If you’ve been wondering why Facebook has been adding camera modes to its apps, from Messenger to WhatsApp, over the last months, CEO Mark Zuckerberg has revealed why during the F8 developer conference keynote. He called the camera features, “act one,” and act two will be to create the first camera augmented reality platform that will integrate with each app. Get ready for AR fun like we’ve never seen before.
Launching in closed beta today, Facebook’s AR platform will be open to developers, giving them the chance to create some exciting tools, games, and even art projects. This means in the future, rather than a few dozen options, there will be thousands. While face masks and frames, like we’re already seeing in Facebook’s app, will be part of the platform; it’s technology called Simultaneous Location and Matching (SLAM) that’ll make it really cool.
By understanding precise location and its environment, the AR platform will understand depth, movement, and 3D space. Looking at a table, you can place an AR object in-camera, and it’ll stay where you put it, regardless of whether you move the camera around to view it from another angle. Beyond this, virtual lighting can be changed, and objects replicated or augmented with cool effects. For example, add AR flowers to a plant, an information card floating in virtual space to a bottle of wine, leave AR notes on the refrigerator, or scrawl AR graffiti on a table at the local bar.

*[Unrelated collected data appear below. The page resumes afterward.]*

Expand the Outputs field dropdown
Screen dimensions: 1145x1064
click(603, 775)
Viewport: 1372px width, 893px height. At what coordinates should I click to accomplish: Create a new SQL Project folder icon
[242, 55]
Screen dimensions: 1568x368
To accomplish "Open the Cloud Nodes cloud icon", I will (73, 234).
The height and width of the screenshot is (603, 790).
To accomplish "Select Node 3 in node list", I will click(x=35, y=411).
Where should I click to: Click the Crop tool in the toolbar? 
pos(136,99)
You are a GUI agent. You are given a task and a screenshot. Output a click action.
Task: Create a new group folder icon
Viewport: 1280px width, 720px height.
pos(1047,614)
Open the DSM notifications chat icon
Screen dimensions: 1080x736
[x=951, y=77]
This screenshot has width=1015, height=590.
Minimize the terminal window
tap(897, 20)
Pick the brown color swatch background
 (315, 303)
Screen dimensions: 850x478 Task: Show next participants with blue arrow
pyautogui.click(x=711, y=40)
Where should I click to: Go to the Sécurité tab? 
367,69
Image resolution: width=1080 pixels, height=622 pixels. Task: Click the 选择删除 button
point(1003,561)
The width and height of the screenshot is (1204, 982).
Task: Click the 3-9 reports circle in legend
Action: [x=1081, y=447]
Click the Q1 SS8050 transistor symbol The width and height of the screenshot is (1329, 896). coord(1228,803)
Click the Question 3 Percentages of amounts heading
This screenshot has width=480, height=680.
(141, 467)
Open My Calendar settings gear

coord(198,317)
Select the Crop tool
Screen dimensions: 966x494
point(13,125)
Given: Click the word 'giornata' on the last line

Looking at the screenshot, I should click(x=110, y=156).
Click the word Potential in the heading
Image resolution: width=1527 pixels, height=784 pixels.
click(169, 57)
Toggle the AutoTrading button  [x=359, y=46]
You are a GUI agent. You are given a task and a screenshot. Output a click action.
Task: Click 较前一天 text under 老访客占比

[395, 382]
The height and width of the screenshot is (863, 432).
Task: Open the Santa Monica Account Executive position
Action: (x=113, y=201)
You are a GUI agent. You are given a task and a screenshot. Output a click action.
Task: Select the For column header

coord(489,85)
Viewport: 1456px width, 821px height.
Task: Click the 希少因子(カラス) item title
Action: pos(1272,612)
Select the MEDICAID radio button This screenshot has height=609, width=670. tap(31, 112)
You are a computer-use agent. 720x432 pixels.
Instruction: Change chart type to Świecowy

Zuckerberg spoke about the usefulness of AR. He said people want to share their everyday life, but don’t want to do so if what they’re doing is mundane. Augmented reality effects can make those ordinary things more fun, and therefore more shareable.
Effects like these mentioned above are only the start. Facebook wants to add AR gaming to its apps, like turning a regular table into an AR battleground, and even AR art, like changing a blank wall into a huge 3D, animated piece of street art. If you thought Pokémon Go was bad, wait until hordes of people are staring at blank walls holding their phones out in front of them.
Facebook’s AR platform will take a while to develop, and it’s really early days; but it’ll start rolling out soon. Don’t expect the games to arrive until later this year. Zuckerberg said that although we’ll have to be patient, eventually the AR innovations will, “change the way we use our phones,” and eventually, it’s the technology that will go into those ordinary-looking AR spectacles we all want.